Liu Lingbo, Cowan Lauren, Wang Fahui, Onega Tracy
Center for Geographic Analysis, Harvard University, MA, 02138, USA.
Department of Population Health Sciences, University of Utah, Huntsman Cancer Institute, Salt Lake City, UT, 84112, USA.
Health Place. 2025 Jan;91:103411. doi: 10.1016/j.healthplace.2024.103411. Epub 2025 Jan 6.
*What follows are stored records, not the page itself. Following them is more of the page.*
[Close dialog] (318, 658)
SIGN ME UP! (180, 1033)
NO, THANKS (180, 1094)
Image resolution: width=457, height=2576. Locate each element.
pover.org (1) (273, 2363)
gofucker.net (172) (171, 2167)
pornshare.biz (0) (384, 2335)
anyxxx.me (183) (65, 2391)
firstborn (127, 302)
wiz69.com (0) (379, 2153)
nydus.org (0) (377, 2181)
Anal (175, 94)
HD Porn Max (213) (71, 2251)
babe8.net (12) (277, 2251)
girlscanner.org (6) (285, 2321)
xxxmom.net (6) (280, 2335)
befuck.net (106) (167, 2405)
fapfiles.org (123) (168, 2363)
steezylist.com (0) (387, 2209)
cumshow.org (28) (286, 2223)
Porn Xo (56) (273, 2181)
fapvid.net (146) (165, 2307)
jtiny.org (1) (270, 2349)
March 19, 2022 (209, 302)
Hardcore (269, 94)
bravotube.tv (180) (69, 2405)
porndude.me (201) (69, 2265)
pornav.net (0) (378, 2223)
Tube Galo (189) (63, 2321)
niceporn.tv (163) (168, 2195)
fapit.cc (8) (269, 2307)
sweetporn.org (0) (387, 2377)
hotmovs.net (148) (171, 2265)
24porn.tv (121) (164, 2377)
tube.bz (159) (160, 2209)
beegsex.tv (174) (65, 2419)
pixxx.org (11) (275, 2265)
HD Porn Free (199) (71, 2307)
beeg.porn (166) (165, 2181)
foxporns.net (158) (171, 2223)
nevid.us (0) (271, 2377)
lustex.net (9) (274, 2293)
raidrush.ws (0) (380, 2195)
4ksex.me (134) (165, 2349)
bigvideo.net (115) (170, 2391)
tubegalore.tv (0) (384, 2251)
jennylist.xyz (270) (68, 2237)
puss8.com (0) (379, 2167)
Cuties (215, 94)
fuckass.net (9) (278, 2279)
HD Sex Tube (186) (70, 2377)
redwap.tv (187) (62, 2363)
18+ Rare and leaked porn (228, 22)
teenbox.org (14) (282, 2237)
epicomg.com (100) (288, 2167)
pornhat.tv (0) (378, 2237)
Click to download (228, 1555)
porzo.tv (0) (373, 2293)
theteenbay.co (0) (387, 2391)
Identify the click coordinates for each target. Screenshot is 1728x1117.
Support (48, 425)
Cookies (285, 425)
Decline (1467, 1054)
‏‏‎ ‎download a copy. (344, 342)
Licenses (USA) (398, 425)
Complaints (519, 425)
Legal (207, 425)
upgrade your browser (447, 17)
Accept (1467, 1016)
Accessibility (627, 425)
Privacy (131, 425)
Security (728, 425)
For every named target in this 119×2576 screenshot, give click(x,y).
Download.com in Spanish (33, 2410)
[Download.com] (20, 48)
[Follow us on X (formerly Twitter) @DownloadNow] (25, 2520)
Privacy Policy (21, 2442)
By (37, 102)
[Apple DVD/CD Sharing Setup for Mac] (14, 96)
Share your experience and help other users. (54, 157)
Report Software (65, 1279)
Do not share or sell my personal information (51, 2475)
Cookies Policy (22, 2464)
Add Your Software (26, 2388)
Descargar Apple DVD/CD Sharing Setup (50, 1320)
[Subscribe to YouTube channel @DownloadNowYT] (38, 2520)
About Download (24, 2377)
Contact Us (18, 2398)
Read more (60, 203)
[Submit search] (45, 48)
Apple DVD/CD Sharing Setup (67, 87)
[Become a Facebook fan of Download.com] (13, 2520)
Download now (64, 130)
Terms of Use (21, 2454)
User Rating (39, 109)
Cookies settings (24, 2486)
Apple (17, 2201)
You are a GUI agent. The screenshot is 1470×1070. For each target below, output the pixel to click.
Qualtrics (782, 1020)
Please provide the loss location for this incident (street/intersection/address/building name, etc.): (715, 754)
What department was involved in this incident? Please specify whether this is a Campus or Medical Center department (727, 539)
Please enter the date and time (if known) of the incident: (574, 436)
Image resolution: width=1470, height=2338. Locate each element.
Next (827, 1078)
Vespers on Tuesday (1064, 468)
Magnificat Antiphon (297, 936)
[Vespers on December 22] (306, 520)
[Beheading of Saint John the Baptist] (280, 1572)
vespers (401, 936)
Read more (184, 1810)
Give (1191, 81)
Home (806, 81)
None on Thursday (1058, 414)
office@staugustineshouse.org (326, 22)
This study employs an innovative multi-constraint Monte Carlo simulation method to estimate suppressed county-level cancer counts for population subgroups and extend the downscaling from county to ZIP Code Tabulation Areas (ZCTA) in the U.S. Given the known cancer counts at a higher geographic level and larger demographic groups at the same geographic level as constraints, this method uses the population structure as probability in the Monte Carlo simulation process to estimate suppressed data entries. It not only ensures consistency across various data levels but also accounts for demographic structure that drives varying cancer risks. The 2016-2020 cancer incidence data from the Utah Cancer Registry is used to validate our approach. The method yields results with high precision and consistency across the full urban-rural continuum, and significantly outperforms several machine-learning models such as Random Forest and Extreme Gradient Boosting.
本研究采用一种创新的多约束蒙特卡罗模拟方法,来估计人口亚组中被抑制的县级癌症病例数,并将降尺度分析从美国的县扩展到邮政编码分区(ZCTA)。鉴于在较高地理层面已知的癌症病例数以及同一地理层面较大人口群体作为约束条件,该方法在蒙特卡罗模拟过程中使用人口结构作为概率来估计被抑制的数据条目。它不仅确保了不同数据层面之间的一致性,还考虑了导致癌症风险各异的人口结构。利用犹他州癌症登记处2016 - 2020年的癌症发病率数据来验证我们的方法。该方法在整个城乡连续体中产生了高精度和一致性的结果,并且显著优于随机森林和极端梯度提升等几种机器学习模型。